Das Treffen erfolgte während des apostolischen Besuchs des Papstes in Spanien, der vom 6. bis 12. Juni dauerte. Bereits zwei Tage zuvor, am 6. Juni, hatten sich rund 500.000 Menschen zu seinem „Fest des Glaubens“ versammelt. Am folgenden Tag, dem 7. Juni, nahmen 1,2 Millionen Gläubige an einer päpstlichen Messe und einer eucharistischen Prozession zum Fronleichnamsfest in der Madrider Innenstadt teil.
Vor dem Treffen hatte Papst Leo XIV. scherzhaft angemerkt, dass einige junge Menschen seine Veranstaltungen vielleicht auslassen könnten, um stattdessen Bad Bunnys Konzert zu besuchen. Der Sänger, mit bürgerlichem Namen Benito Antonio Martínez Ocasio, gastierte im Rahmen einer zehn Konzerte umfassenden Tournee vom 30. Mai bis 15. Juni in Madrid.

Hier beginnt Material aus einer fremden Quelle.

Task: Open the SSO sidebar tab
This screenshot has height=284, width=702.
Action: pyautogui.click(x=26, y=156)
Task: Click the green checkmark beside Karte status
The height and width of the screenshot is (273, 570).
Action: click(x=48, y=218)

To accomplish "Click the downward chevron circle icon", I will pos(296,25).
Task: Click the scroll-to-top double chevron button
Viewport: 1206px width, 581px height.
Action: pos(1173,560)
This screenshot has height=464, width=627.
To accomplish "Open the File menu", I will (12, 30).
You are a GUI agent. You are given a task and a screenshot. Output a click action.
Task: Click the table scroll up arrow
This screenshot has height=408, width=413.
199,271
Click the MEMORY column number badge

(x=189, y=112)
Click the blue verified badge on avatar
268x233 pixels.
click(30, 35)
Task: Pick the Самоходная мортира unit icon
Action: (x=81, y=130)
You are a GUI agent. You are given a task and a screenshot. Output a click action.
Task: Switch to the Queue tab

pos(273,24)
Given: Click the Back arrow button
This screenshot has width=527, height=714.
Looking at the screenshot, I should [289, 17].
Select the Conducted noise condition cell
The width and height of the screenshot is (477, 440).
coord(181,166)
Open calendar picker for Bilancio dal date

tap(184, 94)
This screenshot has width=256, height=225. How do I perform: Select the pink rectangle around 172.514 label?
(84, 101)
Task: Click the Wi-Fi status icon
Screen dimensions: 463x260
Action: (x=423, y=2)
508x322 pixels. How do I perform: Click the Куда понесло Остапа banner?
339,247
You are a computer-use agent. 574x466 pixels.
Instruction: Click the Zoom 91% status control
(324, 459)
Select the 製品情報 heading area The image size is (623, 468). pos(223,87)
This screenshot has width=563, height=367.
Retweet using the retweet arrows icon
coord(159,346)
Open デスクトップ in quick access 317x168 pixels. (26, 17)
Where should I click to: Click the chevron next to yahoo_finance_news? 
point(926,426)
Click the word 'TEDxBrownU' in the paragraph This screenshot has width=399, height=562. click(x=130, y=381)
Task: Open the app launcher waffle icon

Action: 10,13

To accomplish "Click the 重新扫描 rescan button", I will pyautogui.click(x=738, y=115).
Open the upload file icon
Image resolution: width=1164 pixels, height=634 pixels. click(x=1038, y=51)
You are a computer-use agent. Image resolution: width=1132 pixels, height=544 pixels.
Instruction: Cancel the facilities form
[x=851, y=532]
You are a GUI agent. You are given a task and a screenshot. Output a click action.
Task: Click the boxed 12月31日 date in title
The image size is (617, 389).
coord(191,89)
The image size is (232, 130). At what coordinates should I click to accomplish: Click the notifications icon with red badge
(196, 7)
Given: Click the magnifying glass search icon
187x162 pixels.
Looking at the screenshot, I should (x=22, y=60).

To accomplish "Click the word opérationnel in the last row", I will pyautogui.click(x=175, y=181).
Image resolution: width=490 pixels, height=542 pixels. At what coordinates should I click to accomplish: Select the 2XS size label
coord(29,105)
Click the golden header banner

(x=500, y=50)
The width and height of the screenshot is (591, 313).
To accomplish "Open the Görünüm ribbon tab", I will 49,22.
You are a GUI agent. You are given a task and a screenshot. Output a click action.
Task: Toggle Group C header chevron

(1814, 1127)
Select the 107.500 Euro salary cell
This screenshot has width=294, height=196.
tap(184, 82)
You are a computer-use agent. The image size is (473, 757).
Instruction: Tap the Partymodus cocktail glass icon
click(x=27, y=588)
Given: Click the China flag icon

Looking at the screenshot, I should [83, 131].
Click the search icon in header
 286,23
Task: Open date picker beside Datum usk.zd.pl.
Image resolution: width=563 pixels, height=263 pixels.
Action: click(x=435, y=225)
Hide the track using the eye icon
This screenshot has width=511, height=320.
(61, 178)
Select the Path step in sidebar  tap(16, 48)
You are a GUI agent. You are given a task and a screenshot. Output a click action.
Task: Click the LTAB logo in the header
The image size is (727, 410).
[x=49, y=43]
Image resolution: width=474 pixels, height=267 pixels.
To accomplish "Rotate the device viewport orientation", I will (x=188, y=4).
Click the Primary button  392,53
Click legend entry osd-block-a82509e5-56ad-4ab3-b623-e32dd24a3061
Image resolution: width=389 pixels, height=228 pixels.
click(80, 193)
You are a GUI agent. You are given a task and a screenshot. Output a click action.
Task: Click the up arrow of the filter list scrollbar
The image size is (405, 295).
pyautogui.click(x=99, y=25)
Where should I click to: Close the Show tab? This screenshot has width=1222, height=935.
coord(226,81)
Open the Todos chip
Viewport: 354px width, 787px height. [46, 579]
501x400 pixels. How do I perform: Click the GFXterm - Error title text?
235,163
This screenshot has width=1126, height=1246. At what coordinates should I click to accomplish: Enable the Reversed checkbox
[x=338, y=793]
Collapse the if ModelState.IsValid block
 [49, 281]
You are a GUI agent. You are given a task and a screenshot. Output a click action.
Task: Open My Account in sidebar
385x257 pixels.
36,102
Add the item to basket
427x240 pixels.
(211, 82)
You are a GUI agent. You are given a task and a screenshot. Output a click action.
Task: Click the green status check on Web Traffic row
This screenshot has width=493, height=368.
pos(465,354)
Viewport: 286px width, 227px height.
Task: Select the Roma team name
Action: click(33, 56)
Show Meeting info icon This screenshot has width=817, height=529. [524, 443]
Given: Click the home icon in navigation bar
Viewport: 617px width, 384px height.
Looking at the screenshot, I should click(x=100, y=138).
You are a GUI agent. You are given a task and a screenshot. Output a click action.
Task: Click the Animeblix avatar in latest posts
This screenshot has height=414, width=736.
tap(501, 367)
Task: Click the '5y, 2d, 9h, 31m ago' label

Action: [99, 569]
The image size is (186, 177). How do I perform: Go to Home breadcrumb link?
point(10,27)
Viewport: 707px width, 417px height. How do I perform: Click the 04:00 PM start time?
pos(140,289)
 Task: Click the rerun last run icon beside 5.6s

Bad Bunny wuchs katholisch auf und sang einst im Chor der Pfarrei Santísima Trinidad in Vega Baja, Puerto Rico. Mittlerweile ein weltweiter Star, hat er sechs Grammy Awards gewonnen und mit rein spanischsprachigen Alben viermal die Spitze der US-amerikanischen Billboard 200 erreicht. Seine Musik verbindet Reggaeton mit Latin Trap und macht ihn zu einem der meistgestreamten Künstler der Welt.
Das private Treffen im Bernabéu stand für eine seltene Verbindung von Glauben und Popkultur. Beide Persönlichkeiten hatten in jener Woche riesige Menschenmengen nach Madrid gezogen – die eine für spirituelle Einkehr, der andere für ausverkaufte Auftritte. Die Begegnung unterstrich ihren gemeinsamen Einfluss auf junge spanischsprachige Zielgruppen.